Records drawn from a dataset
###

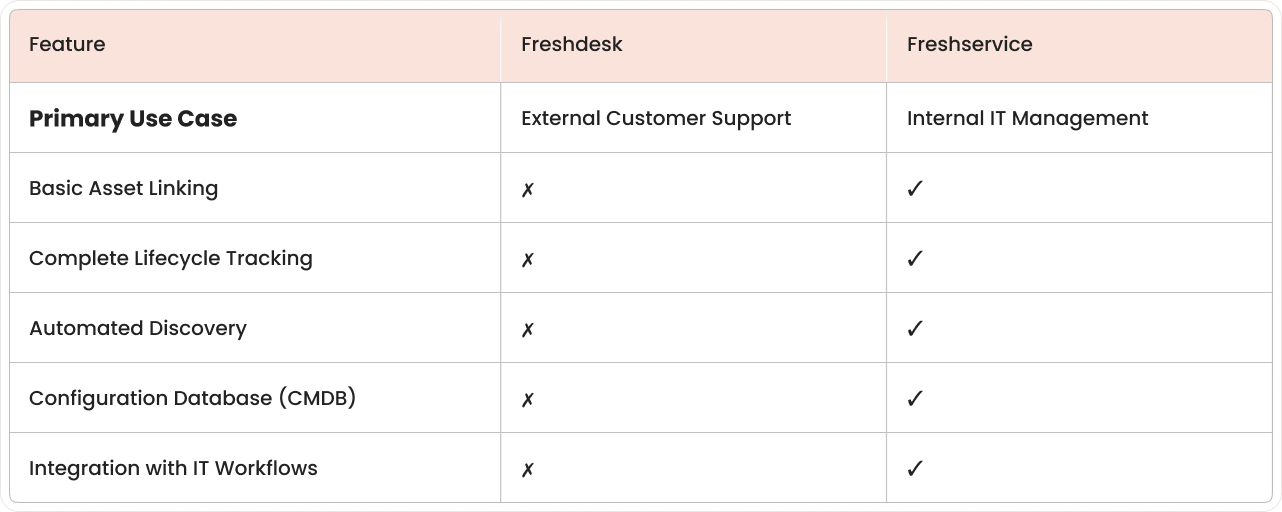
Task: Select the Freshservice column header
Action: click(x=970, y=44)
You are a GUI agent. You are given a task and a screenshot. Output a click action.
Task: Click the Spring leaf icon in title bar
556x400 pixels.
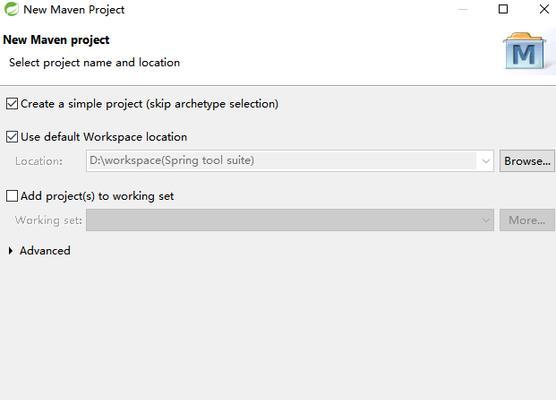[11, 9]
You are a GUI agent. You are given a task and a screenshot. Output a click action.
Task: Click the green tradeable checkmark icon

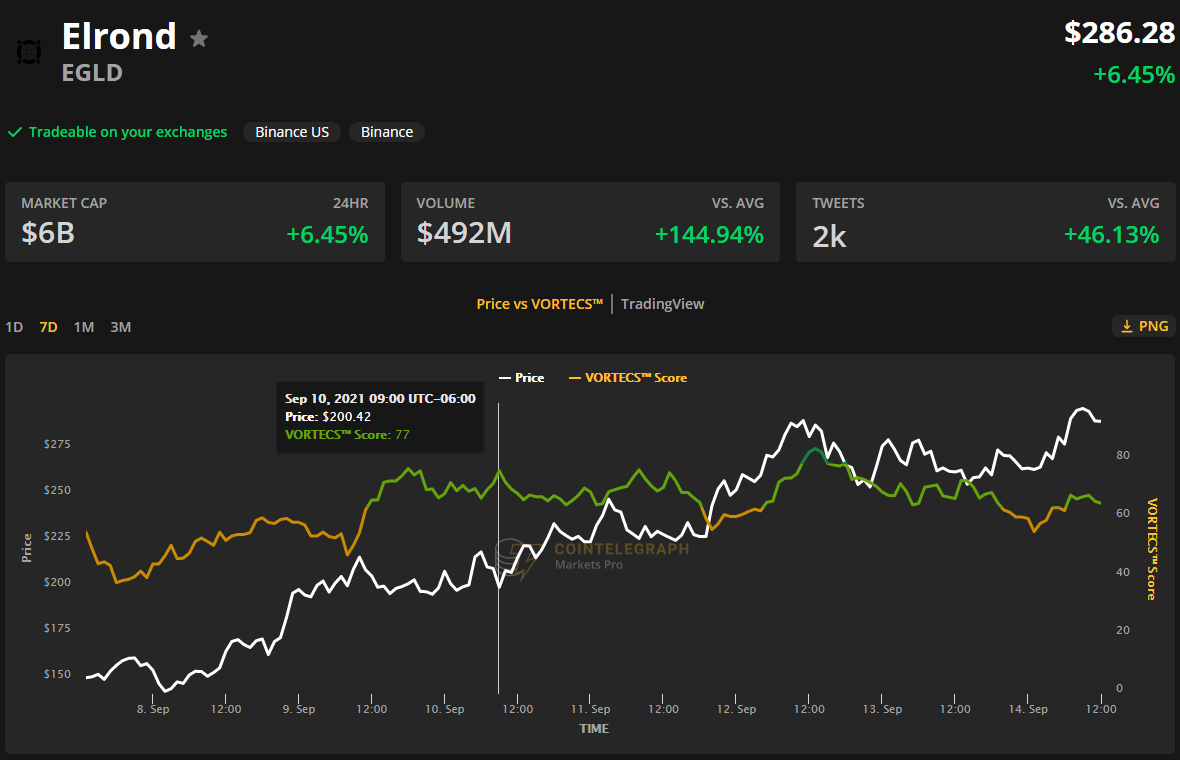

###

Task directions: When a line contains the string "icon", copy it from the records.

Completed task:
Task: Click the Spring leaf icon in title bar
Task: Click the green tradeable checkmark icon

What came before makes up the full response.